- **Records for processing**
======

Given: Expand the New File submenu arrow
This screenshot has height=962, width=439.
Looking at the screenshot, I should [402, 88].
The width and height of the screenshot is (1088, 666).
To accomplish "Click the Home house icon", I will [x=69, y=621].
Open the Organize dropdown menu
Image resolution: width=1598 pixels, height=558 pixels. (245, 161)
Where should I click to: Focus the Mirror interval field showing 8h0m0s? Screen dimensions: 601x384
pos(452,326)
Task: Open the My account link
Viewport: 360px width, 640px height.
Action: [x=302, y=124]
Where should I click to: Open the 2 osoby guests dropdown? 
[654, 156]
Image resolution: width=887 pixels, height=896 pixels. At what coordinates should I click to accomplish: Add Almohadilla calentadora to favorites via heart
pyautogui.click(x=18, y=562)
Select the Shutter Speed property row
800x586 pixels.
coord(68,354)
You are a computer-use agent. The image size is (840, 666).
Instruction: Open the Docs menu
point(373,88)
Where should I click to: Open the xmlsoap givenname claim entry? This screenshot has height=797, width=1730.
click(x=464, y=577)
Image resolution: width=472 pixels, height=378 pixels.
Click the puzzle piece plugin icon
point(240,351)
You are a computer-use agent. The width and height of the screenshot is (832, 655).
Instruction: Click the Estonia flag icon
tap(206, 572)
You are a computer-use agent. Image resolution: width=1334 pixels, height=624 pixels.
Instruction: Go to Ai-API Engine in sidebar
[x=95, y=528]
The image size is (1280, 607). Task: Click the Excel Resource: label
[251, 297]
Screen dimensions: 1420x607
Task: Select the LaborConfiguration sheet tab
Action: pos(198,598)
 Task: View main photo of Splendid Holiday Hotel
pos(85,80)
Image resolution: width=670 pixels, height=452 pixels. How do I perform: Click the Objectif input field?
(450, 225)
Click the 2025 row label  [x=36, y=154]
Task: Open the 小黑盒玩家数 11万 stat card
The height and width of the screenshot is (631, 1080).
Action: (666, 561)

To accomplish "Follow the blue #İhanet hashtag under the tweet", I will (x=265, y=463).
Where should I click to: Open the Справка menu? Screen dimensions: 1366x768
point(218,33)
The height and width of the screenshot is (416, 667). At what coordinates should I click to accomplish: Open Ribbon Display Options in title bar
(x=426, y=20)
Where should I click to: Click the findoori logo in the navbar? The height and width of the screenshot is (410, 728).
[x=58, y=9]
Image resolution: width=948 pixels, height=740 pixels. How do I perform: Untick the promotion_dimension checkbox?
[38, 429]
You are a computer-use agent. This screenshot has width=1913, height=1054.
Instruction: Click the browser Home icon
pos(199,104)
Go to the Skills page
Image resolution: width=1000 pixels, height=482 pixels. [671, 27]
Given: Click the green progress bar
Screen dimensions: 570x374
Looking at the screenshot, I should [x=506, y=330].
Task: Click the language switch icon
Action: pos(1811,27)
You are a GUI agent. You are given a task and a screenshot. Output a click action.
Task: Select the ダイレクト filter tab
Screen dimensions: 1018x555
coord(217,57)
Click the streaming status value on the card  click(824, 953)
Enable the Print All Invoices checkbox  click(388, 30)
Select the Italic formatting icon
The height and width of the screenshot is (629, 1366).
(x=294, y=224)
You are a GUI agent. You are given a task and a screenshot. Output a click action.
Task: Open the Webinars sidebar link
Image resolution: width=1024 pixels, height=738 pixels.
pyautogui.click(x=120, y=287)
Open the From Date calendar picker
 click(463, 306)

======

- **Task prompt**
Return the full data above, line for line.

- **Result of this exercise**
Given: Expand the New File submenu arrow
This screenshot has height=962, width=439.
Looking at the screenshot, I should [402, 88].
The width and height of the screenshot is (1088, 666).
To accomplish "Click the Home house icon", I will [x=69, y=621].
Open the Organize dropdown menu
Image resolution: width=1598 pixels, height=558 pixels. (245, 161)
Where should I click to: Focus the Mirror interval field showing 8h0m0s? Screen dimensions: 601x384
pos(452,326)
Task: Open the My account link
Viewport: 360px width, 640px height.
Action: [x=302, y=124]
Where should I click to: Open the 2 osoby guests dropdown? 
[654, 156]
Image resolution: width=887 pixels, height=896 pixels. At what coordinates should I click to accomplish: Add Almohadilla calentadora to favorites via heart
pyautogui.click(x=18, y=562)
Select the Shutter Speed property row
800x586 pixels.
coord(68,354)
You are a computer-use agent. The image size is (840, 666).
Instruction: Open the Docs menu
point(373,88)
Where should I click to: Open the xmlsoap givenname claim entry? This screenshot has height=797, width=1730.
click(x=464, y=577)
Image resolution: width=472 pixels, height=378 pixels.
Click the puzzle piece plugin icon
point(240,351)
You are a computer-use agent. The width and height of the screenshot is (832, 655).
Instruction: Click the Estonia flag icon
tap(206, 572)
You are a computer-use agent. Image resolution: width=1334 pixels, height=624 pixels.
Instruction: Go to Ai-API Engine in sidebar
[x=95, y=528]
The image size is (1280, 607). Task: Click the Excel Resource: label
[251, 297]
Screen dimensions: 1420x607
Task: Select the LaborConfiguration sheet tab
Action: pos(198,598)
 Task: View main photo of Splendid Holiday Hotel
pos(85,80)
Image resolution: width=670 pixels, height=452 pixels. How do I perform: Click the Objectif input field?
(450, 225)
Click the 2025 row label  [x=36, y=154]
Task: Open the 小黑盒玩家数 11万 stat card
The height and width of the screenshot is (631, 1080).
Action: (666, 561)

To accomplish "Follow the blue #İhanet hashtag under the tweet", I will (x=265, y=463).
Where should I click to: Open the Справка menu? Screen dimensions: 1366x768
point(218,33)
The height and width of the screenshot is (416, 667). At what coordinates should I click to accomplish: Open Ribbon Display Options in title bar
(x=426, y=20)
Where should I click to: Click the findoori logo in the navbar? The height and width of the screenshot is (410, 728).
[x=58, y=9]
Image resolution: width=948 pixels, height=740 pixels. How do I perform: Untick the promotion_dimension checkbox?
[38, 429]
You are a computer-use agent. This screenshot has width=1913, height=1054.
Instruction: Click the browser Home icon
pos(199,104)
Go to the Skills page
Image resolution: width=1000 pixels, height=482 pixels. [671, 27]
Given: Click the green progress bar
Screen dimensions: 570x374
Looking at the screenshot, I should [x=506, y=330].
Task: Click the language switch icon
Action: pos(1811,27)
You are a GUI agent. You are given a task and a screenshot. Output a click action.
Task: Select the ダイレクト filter tab
Screen dimensions: 1018x555
coord(217,57)
Click the streaming status value on the card  click(824, 953)
Enable the Print All Invoices checkbox  click(388, 30)
Select the Italic formatting icon
The height and width of the screenshot is (629, 1366).
(x=294, y=224)
You are a GUI agent. You are given a task and a screenshot. Output a click action.
Task: Open the Webinars sidebar link
Image resolution: width=1024 pixels, height=738 pixels.
pyautogui.click(x=120, y=287)
Open the From Date calendar picker
 click(463, 306)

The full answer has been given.